Dataset entries
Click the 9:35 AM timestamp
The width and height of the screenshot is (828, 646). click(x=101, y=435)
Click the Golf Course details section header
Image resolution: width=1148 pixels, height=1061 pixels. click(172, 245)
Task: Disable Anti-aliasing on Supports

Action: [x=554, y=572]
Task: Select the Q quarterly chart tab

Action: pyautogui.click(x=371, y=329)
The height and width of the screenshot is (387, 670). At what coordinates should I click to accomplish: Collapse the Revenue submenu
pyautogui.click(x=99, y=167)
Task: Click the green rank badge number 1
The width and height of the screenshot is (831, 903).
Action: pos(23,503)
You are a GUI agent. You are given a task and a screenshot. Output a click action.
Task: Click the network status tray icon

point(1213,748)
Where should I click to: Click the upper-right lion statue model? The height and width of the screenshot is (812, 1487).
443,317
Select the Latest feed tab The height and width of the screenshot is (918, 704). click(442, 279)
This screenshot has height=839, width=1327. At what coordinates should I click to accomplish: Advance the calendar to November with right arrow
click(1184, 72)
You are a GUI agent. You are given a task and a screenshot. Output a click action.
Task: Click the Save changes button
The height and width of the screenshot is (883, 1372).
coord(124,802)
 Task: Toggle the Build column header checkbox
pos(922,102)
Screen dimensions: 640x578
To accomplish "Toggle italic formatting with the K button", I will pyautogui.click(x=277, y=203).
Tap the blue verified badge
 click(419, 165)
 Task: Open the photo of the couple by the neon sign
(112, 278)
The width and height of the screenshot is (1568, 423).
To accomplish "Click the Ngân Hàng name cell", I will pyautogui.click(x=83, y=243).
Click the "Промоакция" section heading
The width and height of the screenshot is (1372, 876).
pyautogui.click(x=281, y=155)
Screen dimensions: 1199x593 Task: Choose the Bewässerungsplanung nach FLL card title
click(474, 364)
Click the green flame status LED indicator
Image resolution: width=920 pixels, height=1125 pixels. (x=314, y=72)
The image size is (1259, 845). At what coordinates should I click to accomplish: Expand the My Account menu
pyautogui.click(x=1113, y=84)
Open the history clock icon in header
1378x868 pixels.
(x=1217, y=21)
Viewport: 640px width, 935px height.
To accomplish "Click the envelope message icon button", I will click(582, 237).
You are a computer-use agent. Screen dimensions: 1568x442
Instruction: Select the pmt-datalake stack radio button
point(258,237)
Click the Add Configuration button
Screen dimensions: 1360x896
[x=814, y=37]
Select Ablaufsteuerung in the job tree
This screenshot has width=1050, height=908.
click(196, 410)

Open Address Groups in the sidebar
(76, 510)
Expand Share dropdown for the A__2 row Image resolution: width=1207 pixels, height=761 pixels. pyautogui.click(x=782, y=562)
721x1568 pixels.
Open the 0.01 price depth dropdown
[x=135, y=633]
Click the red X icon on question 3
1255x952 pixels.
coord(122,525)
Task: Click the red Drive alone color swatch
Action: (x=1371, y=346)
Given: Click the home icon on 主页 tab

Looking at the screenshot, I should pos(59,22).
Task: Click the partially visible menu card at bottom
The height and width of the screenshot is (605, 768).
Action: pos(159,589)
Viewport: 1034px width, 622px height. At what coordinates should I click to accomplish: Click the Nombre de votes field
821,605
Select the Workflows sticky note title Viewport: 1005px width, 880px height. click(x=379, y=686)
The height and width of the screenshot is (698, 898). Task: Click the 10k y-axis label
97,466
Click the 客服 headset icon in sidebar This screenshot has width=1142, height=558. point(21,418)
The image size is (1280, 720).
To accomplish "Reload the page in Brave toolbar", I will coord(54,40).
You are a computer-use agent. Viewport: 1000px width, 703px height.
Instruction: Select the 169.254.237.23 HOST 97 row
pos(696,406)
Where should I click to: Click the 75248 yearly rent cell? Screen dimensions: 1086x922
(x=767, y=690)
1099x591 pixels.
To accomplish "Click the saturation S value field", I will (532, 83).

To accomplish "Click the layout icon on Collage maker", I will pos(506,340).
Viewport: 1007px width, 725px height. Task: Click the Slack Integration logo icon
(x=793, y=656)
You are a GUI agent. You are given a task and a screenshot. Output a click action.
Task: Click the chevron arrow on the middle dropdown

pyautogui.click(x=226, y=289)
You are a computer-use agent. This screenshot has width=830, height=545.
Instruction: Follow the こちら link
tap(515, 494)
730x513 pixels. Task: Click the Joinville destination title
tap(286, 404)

> Task brief: Set down the records again in full. Match them exactly.

> Output of the exercise:
Click the 9:35 AM timestamp
The width and height of the screenshot is (828, 646). click(x=101, y=435)
Click the Golf Course details section header
Image resolution: width=1148 pixels, height=1061 pixels. click(172, 245)
Task: Disable Anti-aliasing on Supports

Action: [x=554, y=572]
Task: Select the Q quarterly chart tab

Action: pyautogui.click(x=371, y=329)
The height and width of the screenshot is (387, 670). At what coordinates should I click to accomplish: Collapse the Revenue submenu
pyautogui.click(x=99, y=167)
Task: Click the green rank badge number 1
The width and height of the screenshot is (831, 903).
Action: pos(23,503)
You are a GUI agent. You are given a task and a screenshot. Output a click action.
Task: Click the network status tray icon

point(1213,748)
Where should I click to: Click the upper-right lion statue model? The height and width of the screenshot is (812, 1487).
443,317
Select the Latest feed tab The height and width of the screenshot is (918, 704). click(442, 279)
This screenshot has height=839, width=1327. At what coordinates should I click to accomplish: Advance the calendar to November with right arrow
click(1184, 72)
You are a GUI agent. You are given a task and a screenshot. Output a click action.
Task: Click the Save changes button
The height and width of the screenshot is (883, 1372).
coord(124,802)
 Task: Toggle the Build column header checkbox
pos(922,102)
Screen dimensions: 640x578
To accomplish "Toggle italic formatting with the K button", I will pyautogui.click(x=277, y=203).
Tap the blue verified badge
 click(419, 165)
 Task: Open the photo of the couple by the neon sign
(112, 278)
The width and height of the screenshot is (1568, 423).
To accomplish "Click the Ngân Hàng name cell", I will pyautogui.click(x=83, y=243).
Click the "Промоакция" section heading
The width and height of the screenshot is (1372, 876).
pyautogui.click(x=281, y=155)
Screen dimensions: 1199x593 Task: Choose the Bewässerungsplanung nach FLL card title
click(474, 364)
Click the green flame status LED indicator
Image resolution: width=920 pixels, height=1125 pixels. (x=314, y=72)
The image size is (1259, 845). At what coordinates should I click to accomplish: Expand the My Account menu
pyautogui.click(x=1113, y=84)
Open the history clock icon in header
1378x868 pixels.
(x=1217, y=21)
Viewport: 640px width, 935px height.
To accomplish "Click the envelope message icon button", I will click(582, 237).
You are a computer-use agent. Screen dimensions: 1568x442
Instruction: Select the pmt-datalake stack radio button
point(258,237)
Click the Add Configuration button
Screen dimensions: 1360x896
[x=814, y=37]
Select Ablaufsteuerung in the job tree
This screenshot has width=1050, height=908.
click(196, 410)

Open Address Groups in the sidebar
(76, 510)
Expand Share dropdown for the A__2 row Image resolution: width=1207 pixels, height=761 pixels. pyautogui.click(x=782, y=562)
721x1568 pixels.
Open the 0.01 price depth dropdown
[x=135, y=633]
Click the red X icon on question 3
1255x952 pixels.
coord(122,525)
Task: Click the red Drive alone color swatch
Action: (x=1371, y=346)
Given: Click the home icon on 主页 tab

Looking at the screenshot, I should pos(59,22).
Task: Click the partially visible menu card at bottom
The height and width of the screenshot is (605, 768).
Action: pos(159,589)
Viewport: 1034px width, 622px height. At what coordinates should I click to accomplish: Click the Nombre de votes field
821,605
Select the Workflows sticky note title Viewport: 1005px width, 880px height. click(x=379, y=686)
The height and width of the screenshot is (698, 898). Task: Click the 10k y-axis label
97,466
Click the 客服 headset icon in sidebar This screenshot has width=1142, height=558. point(21,418)
The image size is (1280, 720).
To accomplish "Reload the page in Brave toolbar", I will coord(54,40).
You are a computer-use agent. Viewport: 1000px width, 703px height.
Instruction: Select the 169.254.237.23 HOST 97 row
pos(696,406)
Where should I click to: Click the 75248 yearly rent cell? Screen dimensions: 1086x922
(x=767, y=690)
1099x591 pixels.
To accomplish "Click the saturation S value field", I will (532, 83).

To accomplish "Click the layout icon on Collage maker", I will pos(506,340).
Viewport: 1007px width, 725px height. Task: Click the Slack Integration logo icon
(x=793, y=656)
You are a GUI agent. You are given a task and a screenshot. Output a click action.
Task: Click the chevron arrow on the middle dropdown

pyautogui.click(x=226, y=289)
You are a computer-use agent. This screenshot has width=830, height=545.
Instruction: Follow the こちら link
tap(515, 494)
730x513 pixels. Task: Click the Joinville destination title
tap(286, 404)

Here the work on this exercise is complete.